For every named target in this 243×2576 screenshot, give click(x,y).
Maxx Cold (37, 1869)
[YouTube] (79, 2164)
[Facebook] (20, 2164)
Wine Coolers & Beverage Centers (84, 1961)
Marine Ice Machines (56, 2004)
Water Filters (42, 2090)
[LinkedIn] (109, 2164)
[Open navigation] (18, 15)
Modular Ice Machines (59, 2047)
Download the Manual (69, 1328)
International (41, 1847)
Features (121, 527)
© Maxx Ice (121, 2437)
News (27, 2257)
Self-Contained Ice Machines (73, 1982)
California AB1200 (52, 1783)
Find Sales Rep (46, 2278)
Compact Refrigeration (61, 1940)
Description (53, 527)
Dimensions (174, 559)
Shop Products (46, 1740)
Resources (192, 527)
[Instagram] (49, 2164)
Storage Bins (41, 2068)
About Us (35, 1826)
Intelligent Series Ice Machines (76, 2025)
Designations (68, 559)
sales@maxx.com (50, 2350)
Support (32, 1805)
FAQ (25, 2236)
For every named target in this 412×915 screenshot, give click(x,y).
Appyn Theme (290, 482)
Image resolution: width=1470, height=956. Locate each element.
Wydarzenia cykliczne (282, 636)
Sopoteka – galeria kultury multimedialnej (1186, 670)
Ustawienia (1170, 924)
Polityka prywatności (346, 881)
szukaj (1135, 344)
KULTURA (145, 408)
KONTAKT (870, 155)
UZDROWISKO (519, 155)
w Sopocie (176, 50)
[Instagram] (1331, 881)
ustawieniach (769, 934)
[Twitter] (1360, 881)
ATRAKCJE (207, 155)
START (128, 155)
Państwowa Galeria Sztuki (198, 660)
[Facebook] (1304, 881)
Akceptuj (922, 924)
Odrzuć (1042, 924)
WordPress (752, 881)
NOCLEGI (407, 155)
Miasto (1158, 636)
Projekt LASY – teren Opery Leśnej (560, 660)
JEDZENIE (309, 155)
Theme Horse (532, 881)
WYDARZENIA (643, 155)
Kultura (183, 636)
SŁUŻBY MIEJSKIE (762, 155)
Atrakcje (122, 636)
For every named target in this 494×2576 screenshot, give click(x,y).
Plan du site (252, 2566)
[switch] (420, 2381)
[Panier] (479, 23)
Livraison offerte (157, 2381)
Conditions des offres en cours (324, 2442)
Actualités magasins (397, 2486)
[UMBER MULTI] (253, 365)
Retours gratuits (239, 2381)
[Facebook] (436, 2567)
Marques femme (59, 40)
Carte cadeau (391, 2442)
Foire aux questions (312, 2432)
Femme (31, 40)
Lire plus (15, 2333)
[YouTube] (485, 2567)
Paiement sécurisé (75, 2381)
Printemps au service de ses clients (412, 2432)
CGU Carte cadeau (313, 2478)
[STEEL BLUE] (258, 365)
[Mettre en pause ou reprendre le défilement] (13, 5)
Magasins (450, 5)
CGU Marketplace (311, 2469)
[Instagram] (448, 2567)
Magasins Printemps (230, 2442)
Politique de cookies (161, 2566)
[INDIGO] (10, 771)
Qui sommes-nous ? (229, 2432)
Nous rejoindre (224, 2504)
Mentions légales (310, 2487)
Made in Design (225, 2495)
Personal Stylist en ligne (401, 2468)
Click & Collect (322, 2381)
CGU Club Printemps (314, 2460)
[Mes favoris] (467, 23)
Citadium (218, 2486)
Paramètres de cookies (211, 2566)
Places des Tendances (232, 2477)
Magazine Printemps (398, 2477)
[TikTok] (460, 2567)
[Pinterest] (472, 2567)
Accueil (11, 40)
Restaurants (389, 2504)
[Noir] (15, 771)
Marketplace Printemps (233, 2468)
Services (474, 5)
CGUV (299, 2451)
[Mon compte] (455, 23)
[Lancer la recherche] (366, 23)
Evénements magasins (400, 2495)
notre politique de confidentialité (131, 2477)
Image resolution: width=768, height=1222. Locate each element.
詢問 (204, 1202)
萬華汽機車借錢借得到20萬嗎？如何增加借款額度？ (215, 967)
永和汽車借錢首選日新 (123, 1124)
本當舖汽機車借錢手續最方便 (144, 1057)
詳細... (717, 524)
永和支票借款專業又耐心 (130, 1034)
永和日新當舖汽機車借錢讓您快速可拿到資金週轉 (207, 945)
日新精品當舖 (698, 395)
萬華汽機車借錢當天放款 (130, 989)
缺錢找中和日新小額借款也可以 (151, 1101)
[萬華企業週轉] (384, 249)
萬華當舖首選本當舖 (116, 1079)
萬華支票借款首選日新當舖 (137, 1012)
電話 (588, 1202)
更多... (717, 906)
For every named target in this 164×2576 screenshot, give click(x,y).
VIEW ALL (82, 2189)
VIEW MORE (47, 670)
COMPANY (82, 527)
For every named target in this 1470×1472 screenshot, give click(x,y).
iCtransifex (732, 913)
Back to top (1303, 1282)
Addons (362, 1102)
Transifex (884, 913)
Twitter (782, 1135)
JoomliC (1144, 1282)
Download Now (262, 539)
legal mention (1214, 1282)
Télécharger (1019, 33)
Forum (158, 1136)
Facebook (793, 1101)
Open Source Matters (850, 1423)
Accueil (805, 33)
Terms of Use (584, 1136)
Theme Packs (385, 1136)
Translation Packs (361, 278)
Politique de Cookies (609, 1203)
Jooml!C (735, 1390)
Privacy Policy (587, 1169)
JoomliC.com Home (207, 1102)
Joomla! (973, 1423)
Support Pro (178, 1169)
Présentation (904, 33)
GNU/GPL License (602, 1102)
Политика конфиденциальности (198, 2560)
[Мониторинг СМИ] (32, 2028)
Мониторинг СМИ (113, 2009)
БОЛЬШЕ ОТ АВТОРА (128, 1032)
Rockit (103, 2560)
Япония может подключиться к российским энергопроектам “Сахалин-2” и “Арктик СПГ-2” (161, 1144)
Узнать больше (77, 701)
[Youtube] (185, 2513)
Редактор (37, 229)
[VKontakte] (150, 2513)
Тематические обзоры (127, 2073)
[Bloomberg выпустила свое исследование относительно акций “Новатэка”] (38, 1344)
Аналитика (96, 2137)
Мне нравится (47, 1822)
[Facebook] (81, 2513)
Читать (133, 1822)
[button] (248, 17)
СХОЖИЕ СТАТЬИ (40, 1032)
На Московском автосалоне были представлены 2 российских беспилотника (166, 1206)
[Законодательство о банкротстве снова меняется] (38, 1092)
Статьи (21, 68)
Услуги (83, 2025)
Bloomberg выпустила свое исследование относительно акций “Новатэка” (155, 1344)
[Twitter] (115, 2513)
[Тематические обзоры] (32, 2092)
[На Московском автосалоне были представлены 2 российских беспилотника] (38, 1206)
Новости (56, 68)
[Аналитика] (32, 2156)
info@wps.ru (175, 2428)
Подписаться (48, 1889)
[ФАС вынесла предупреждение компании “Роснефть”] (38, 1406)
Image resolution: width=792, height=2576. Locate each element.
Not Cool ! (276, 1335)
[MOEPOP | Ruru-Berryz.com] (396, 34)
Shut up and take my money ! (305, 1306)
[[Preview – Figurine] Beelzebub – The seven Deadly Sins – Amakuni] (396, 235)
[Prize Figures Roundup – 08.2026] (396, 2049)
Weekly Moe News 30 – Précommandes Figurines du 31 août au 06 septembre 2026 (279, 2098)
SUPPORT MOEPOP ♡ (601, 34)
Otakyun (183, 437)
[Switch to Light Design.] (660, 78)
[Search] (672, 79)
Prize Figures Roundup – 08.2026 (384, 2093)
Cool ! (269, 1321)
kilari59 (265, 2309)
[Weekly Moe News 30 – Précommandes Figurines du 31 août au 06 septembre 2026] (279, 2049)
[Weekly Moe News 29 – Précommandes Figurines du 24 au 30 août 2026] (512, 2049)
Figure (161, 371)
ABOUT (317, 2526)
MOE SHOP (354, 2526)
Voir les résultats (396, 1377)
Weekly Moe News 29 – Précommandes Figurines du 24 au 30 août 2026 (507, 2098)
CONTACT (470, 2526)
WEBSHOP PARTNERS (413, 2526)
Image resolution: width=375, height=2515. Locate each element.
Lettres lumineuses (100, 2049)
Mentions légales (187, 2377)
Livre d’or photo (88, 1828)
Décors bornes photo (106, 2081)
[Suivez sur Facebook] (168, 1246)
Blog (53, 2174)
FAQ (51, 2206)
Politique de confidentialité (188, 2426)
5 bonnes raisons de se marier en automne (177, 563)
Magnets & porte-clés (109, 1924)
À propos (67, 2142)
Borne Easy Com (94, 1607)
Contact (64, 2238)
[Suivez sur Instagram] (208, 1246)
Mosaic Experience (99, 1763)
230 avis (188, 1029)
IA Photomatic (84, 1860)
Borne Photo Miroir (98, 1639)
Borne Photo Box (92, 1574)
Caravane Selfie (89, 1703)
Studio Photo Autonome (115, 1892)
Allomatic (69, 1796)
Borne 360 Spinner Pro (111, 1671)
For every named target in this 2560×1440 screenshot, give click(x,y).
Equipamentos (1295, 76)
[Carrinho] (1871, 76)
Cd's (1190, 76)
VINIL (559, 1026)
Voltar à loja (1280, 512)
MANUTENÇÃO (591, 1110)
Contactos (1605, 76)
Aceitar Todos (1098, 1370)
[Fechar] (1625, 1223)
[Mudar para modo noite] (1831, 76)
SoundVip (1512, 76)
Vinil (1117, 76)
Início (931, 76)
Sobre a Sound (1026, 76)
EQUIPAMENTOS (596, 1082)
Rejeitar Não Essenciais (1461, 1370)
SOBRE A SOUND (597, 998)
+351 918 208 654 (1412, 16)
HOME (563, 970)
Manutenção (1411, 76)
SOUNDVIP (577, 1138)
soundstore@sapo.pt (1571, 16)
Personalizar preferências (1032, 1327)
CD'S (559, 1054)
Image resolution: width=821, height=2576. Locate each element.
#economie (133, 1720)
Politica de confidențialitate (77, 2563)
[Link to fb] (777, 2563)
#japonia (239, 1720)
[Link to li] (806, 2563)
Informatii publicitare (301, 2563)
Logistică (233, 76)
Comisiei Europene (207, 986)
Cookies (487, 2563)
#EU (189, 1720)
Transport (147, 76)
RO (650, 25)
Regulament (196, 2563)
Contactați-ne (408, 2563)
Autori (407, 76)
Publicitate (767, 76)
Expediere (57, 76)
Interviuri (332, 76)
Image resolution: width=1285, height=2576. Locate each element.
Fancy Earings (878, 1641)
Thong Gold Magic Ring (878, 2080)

-=-=-=-=-

To do:
Using the entries above, output exactly the lines between the line holding "Theme Horse (532, 881)" and the line holding "Marques femme (59, 40)", end lines included, and nothing more.

Exercise output:
Theme Horse (532, 881)
WYDARZENIA (643, 155)
Kultura (183, 636)
SŁUŻBY MIEJSKIE (762, 155)
Atrakcje (122, 636)
For every named target in this 494×2576 screenshot, give click(x,y).
Plan du site (252, 2566)
[switch] (420, 2381)
[Panier] (479, 23)
Livraison offerte (157, 2381)
Conditions des offres en cours (324, 2442)
Actualités magasins (397, 2486)
[UMBER MULTI] (253, 365)
Retours gratuits (239, 2381)
[Facebook] (436, 2567)
Marques femme (59, 40)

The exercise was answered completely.